● **Extracted text**:
Canadian ice hockey player

Patrick Lalime (born July 7, 1974) is a Canadian ice hockey commentator and former professional ice hockey player who played twelve seasons in the National Hockey League (NHL) with the Pittsburgh Penguins, Ottawa Senators, St. Louis Blues, Chicago Blackhawks and Buffalo Sabres. Lalime retired from playing in 2011 to join the Réseau des sports (RDS) television network covering the Ottawa Senators, but has since left RDS to cover the Montreal Canadiens and the NHL for TVA Sports.

==Pre-NHL years==
As a youth, Lalime played in the 1988 Quebec International Pee-Wee Hockey Tournament with the Drummondville Voltigeurs minor ice hockey team.

● **Data shown**:
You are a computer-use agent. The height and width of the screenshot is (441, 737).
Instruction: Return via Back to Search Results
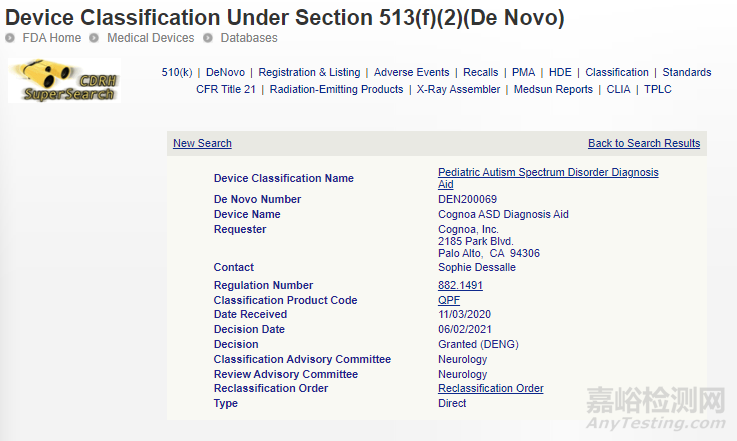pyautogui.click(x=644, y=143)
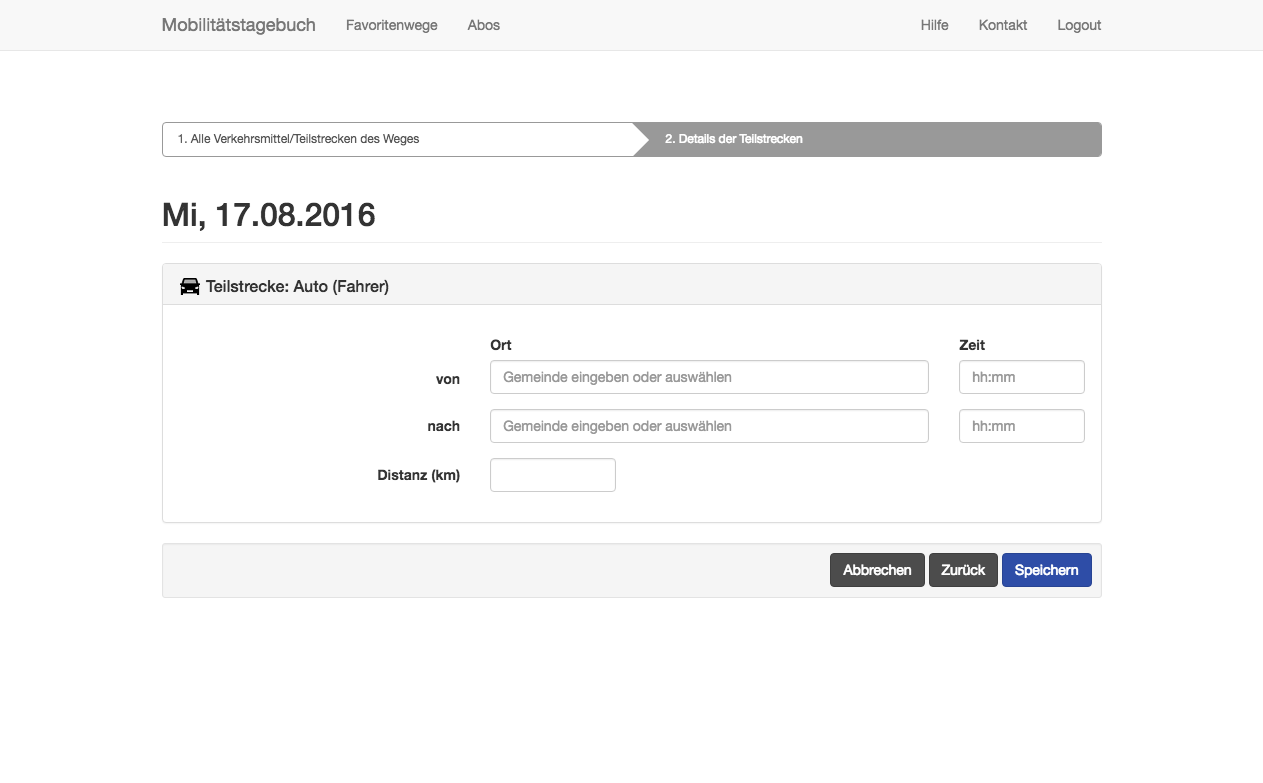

● **Your assignment**: Rewrite the part of the Patrick Lalime text running from "Canadian ice hockey player" down to "ice hockey team.", with "hockey" in place of every "ice hockey".

● **Answer below**:
Canadian hockey player

Patrick Lalime (born July 7, 1974) is a Canadian hockey commentator and former professional hockey player who played twelve seasons in the National Hockey League (NHL) with the Pittsburgh Penguins, Ottawa Senators, St. Louis Blues, Chicago Blackhawks and Buffalo Sabres. Lalime retired from playing in 2011 to join the Réseau des sports (RDS) television network covering the Ottawa Senators, but has since left RDS to cover the Montreal Canadiens and the NHL for TVA Sports.

==Pre-NHL years==
As a youth, Lalime played in the 1988 Quebec International Pee-Wee Hockey Tournament with the Drummondville Voltigeurs minor hockey team.